Conversely in the study of Semedo et al. [4] Δ ADC post−ADC pre was not reliable in predicting ypCR (sensitivity of 54% and specificity of 64%).
Such a discrepancy between the results of the different studies can be explained by several factors; among these the definition of responder group (ypCR or downstaging) seems to be the most relevant. However, the ypCR, which was used in our as in other studies, is a more objective reference standard than tumor volume reduction rate. The variability depending on coil systems, scanners, magnetic field strength and MR imaging protocol (different b values), along with study population and design, different ADC measurement methods, interobserver variability and operator dependence on ROI positioning should also be considered.
In their systematic review, Joye et al. [6] collected the current evidence on the role of DWI in the prediction of ypCR before, during and after CRT for rectal cancer. They found the following data: a low pretreatment ADC, the change in ADC after 10–15 fractions of radiation therapy (ΔADCduring) and a high ADCpost value were significantly correlated with ypCR.
Consistent with this previous report, our results confirm the potential of pre-CRT examination ADC value to predict treatment response even before the start of therapy and the assumption that the change in ADC values (Δ ADC post−ADC pre) has the potential to provide a surrogate biomarker of treatment response in rectal cancer.
Nevertheless, as demonstrated by previous Authors [6], no technique alone is accurate enough to safely select patients with ypCR; indeed, in our study, although a specificity of 100%, qualitative DWI analysis showed a sensitivity of 80%, and quantitative ADC assessment, despite a sensitivity of 100%, yielded a specificity of 70%.
The present study has some limitations. The first limitation is due to its retrospective design which may predispose to selection bias. Second, we used 2 b-values (0 and 800 s/mm2) for ADC calculations and did not investigate the possible influence of other b-values. Third, our study lacks an early follow-up MR examination that could allow an earlier and accurate prediction of the pathological tumor response during CRT treatment, thus enabling to guide modifications of the treatment protocol [24].
5. Conclusions
In our series, use of qualitative DW MR imaging assessment in addition to conventional MR imaging yielded better diagnostic accuracy in the evaluation of ypCR to neoadjuvant CRT in patients with locally advanced rectal cancer.
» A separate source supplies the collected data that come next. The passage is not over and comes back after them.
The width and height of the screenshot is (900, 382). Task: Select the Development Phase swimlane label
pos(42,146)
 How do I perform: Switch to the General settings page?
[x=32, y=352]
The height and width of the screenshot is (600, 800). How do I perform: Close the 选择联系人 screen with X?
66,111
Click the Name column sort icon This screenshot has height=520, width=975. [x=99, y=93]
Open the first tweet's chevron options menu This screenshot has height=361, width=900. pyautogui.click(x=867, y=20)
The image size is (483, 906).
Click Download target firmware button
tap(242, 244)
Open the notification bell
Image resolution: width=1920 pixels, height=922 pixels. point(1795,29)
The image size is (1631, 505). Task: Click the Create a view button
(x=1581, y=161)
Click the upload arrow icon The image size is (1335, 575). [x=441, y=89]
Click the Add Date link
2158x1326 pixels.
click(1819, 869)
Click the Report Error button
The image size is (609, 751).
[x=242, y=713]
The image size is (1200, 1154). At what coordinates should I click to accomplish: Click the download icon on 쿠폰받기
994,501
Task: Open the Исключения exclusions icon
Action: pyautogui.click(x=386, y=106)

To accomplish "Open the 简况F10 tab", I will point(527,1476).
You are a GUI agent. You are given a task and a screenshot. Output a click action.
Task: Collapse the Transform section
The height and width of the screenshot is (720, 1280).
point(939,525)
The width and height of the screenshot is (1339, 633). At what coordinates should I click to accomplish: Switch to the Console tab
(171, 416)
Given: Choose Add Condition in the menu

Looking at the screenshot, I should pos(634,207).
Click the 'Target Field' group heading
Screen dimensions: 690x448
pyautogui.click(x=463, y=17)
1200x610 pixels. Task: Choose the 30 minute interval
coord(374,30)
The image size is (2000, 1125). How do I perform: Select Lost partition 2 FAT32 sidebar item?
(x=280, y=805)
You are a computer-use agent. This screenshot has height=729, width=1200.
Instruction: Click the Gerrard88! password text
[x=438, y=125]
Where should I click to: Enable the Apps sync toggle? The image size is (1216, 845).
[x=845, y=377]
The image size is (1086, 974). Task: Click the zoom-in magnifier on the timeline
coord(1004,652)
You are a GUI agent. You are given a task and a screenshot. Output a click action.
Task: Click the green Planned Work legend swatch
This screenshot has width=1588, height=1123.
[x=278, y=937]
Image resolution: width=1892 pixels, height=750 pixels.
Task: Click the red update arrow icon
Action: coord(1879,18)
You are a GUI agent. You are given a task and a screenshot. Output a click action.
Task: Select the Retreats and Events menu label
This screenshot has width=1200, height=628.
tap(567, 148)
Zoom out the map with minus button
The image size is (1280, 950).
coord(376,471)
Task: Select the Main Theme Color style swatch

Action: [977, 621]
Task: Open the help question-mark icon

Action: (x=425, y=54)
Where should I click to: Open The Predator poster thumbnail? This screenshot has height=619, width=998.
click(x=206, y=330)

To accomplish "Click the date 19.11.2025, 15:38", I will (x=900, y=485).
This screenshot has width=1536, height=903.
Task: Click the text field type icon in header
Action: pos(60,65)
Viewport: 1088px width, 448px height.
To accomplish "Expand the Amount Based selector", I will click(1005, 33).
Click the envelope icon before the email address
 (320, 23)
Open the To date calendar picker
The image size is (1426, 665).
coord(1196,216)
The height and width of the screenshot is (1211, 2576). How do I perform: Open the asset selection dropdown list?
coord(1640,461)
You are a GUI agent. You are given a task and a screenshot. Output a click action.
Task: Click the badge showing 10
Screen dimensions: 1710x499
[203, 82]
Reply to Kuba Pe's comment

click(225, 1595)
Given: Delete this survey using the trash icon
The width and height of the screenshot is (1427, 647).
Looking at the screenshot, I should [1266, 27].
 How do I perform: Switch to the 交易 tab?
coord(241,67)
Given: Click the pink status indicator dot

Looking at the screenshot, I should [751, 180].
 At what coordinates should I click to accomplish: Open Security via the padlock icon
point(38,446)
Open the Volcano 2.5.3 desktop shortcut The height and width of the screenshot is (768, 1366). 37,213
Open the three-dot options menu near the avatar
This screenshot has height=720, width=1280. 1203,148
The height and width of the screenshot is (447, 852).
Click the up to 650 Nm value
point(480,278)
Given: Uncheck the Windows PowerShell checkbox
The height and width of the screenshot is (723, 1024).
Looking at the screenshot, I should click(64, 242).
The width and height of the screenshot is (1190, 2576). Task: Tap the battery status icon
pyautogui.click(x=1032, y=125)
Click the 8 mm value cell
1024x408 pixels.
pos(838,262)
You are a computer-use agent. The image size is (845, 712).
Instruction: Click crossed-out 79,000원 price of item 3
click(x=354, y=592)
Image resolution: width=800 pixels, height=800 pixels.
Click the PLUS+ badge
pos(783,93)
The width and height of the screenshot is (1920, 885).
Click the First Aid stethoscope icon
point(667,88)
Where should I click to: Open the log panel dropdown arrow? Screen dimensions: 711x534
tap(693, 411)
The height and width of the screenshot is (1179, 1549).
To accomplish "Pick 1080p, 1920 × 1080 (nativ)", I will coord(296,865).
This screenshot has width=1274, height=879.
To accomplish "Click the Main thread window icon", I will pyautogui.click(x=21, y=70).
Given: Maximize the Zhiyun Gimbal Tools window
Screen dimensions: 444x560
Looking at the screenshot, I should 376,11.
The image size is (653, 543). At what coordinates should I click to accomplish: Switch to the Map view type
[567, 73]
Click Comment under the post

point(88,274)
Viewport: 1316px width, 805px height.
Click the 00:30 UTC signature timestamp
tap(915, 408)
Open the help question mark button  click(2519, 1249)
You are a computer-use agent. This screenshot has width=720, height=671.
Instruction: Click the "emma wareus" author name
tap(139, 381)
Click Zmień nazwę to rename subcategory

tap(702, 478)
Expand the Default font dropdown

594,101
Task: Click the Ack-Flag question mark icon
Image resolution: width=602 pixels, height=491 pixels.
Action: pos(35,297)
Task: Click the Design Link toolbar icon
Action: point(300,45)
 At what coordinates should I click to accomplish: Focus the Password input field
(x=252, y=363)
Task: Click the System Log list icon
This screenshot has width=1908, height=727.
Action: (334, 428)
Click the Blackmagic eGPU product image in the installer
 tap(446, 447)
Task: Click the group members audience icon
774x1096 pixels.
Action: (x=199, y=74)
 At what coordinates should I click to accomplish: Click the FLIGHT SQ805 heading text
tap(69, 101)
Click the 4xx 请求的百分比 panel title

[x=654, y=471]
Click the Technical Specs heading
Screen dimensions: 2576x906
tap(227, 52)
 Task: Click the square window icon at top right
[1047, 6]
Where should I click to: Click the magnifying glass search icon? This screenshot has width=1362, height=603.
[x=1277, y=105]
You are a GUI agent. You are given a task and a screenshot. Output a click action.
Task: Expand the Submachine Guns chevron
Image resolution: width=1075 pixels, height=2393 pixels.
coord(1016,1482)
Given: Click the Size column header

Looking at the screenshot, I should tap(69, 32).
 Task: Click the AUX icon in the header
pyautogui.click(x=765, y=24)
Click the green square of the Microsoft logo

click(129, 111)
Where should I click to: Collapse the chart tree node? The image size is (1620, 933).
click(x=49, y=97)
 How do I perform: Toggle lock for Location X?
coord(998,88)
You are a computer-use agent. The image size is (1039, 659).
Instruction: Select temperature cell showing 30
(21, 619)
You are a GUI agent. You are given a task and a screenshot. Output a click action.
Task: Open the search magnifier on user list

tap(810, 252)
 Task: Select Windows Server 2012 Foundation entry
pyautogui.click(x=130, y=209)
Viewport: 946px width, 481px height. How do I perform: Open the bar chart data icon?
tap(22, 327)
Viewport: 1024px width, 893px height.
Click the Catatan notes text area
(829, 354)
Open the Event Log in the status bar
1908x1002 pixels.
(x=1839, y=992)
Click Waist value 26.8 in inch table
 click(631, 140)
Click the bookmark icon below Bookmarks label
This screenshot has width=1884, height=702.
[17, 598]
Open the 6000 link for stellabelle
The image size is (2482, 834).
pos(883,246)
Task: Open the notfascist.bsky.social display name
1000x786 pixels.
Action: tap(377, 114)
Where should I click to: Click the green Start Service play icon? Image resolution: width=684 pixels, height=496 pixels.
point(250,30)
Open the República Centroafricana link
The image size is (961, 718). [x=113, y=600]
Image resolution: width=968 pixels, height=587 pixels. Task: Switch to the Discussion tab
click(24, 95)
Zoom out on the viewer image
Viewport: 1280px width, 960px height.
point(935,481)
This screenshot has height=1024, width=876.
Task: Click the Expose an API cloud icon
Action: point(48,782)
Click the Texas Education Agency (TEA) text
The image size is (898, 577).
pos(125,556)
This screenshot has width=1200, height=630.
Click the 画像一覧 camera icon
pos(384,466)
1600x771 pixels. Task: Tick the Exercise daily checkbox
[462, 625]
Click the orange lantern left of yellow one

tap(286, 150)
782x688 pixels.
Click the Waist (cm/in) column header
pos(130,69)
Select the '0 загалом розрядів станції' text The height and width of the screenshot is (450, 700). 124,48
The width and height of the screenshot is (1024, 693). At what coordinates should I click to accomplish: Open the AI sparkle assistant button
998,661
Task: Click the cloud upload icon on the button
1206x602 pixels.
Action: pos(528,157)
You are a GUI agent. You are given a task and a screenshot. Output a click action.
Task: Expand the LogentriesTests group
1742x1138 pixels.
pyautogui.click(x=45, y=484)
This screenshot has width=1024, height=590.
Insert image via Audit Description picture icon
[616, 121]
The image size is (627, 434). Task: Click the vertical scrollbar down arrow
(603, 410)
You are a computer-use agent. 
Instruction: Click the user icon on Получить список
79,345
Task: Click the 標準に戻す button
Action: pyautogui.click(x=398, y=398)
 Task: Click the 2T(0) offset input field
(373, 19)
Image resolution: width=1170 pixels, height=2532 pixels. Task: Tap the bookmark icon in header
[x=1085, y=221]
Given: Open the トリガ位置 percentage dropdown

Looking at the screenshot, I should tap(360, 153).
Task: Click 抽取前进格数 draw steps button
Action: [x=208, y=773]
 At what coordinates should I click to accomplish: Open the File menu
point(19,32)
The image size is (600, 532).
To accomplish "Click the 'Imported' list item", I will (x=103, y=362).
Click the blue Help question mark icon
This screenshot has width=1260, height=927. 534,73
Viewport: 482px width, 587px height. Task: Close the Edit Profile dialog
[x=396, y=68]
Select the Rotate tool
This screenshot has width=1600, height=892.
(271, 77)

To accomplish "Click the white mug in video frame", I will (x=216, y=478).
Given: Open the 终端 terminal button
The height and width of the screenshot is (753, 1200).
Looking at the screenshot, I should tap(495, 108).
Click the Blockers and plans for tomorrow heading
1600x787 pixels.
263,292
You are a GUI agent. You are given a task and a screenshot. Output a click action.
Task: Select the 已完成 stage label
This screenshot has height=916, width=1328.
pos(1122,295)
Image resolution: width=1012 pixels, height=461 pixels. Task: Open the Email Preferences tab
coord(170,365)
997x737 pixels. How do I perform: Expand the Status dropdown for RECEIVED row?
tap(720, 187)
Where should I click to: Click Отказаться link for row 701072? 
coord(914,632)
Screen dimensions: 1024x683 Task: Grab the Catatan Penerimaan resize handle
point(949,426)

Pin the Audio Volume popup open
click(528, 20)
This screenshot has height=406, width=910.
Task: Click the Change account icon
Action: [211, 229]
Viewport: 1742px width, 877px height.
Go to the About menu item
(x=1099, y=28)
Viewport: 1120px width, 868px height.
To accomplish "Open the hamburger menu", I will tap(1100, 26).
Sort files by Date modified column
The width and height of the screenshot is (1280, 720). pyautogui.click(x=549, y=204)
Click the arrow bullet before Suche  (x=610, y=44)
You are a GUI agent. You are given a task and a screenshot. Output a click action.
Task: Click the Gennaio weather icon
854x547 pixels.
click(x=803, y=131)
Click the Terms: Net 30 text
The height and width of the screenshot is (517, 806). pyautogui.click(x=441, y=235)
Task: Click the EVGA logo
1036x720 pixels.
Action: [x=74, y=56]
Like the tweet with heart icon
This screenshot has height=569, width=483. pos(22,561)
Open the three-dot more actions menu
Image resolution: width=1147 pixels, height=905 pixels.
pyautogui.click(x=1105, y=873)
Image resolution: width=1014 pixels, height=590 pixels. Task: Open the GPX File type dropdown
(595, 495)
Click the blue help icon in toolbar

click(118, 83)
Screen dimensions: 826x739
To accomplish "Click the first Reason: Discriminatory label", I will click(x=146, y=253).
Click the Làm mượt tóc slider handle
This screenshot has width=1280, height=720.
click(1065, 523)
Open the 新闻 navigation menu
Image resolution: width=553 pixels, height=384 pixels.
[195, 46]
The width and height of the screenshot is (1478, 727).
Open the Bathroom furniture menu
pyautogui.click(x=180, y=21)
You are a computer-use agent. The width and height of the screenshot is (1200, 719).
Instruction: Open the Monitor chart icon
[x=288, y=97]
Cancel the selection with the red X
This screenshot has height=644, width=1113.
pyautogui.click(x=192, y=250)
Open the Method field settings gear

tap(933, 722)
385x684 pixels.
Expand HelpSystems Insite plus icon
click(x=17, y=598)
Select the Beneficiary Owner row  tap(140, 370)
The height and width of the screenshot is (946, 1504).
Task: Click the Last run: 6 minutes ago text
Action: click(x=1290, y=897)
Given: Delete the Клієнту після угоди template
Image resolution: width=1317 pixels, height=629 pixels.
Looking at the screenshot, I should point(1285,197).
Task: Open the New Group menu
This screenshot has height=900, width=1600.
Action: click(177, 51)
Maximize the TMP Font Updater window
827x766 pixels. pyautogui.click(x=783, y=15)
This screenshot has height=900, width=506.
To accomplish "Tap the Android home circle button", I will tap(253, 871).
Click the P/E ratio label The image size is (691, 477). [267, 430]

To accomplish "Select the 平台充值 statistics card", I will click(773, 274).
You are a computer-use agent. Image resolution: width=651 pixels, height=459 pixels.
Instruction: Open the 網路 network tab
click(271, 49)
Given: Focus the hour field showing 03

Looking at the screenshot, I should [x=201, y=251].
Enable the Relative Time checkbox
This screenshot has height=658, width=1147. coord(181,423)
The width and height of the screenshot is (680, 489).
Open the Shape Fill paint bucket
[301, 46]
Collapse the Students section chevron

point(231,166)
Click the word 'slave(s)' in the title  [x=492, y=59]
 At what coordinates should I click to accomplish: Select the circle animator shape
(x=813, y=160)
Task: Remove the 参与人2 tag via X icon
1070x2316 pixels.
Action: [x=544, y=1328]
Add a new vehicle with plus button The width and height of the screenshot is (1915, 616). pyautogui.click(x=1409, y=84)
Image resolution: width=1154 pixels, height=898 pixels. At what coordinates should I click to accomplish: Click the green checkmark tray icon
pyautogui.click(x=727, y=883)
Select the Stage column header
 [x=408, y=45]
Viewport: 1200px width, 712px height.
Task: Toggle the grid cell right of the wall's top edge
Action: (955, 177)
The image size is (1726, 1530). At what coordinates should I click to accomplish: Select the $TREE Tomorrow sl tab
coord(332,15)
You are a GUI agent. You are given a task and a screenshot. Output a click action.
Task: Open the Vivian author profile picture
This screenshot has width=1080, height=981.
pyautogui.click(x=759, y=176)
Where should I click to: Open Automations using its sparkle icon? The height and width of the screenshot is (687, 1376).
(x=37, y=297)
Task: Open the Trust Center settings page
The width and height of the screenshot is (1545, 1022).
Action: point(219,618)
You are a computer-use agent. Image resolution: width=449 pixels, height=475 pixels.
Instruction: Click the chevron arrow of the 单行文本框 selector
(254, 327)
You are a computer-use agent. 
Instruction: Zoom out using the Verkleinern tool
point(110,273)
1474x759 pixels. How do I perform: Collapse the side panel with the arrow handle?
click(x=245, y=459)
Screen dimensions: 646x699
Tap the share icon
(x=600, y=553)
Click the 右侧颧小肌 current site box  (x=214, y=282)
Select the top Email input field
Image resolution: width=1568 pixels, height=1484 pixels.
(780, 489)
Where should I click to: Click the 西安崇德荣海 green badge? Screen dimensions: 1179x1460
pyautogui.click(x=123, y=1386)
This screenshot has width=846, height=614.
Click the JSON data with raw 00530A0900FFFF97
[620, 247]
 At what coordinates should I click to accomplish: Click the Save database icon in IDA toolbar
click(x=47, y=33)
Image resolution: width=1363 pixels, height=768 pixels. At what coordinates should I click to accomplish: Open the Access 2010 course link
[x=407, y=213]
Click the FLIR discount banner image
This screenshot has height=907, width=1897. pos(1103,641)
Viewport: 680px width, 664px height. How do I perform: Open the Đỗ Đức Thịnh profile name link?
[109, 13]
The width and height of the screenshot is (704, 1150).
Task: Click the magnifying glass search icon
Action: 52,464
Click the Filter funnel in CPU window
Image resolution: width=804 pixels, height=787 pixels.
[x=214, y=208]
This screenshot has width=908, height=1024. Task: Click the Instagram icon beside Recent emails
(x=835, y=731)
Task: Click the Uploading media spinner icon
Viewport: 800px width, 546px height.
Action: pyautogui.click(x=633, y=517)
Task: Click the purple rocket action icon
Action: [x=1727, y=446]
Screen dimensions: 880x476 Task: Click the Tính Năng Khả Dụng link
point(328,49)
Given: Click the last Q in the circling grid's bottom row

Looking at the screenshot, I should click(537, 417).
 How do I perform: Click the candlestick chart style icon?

A low tumor ADC value in the pre-CRT examination, a high ADC value in the post-CRT examination, a high Δ ADC post−ADC pre [>0.3 (×10−3 mm2/s)] were predictive of ypCR.
Nevertheless, although DW sequences improve MR capability to evaluate tumor response to CRT, no functional MR technique alone seems accurate enough to safely select patients with ypCR. Therefore, only a multidisciplinary approach based on the combination of morphological techniques (high-resolution T2-weighted sequences), different functional imaging modalities (qualitative and quantitative DWI), endoscopic findings, clinical data and laboratory parameters might allow to reach a sufficient diagnostic accuracy to select patients candidable for organ-sparing strategies.
The contribution of DW MRI in the study of rectal cancer needs further evaluation in a larger study cohort and prospective, multi-center trials are necessary to fully evaluate the impact of functional MRI on clinical decision making (surgery, conservative treatment or “wait and watch” approach).
Conflicts of interest
None.
All authors disclose any financial and personal relationships with other people or organizations that could inappropriately influence their work.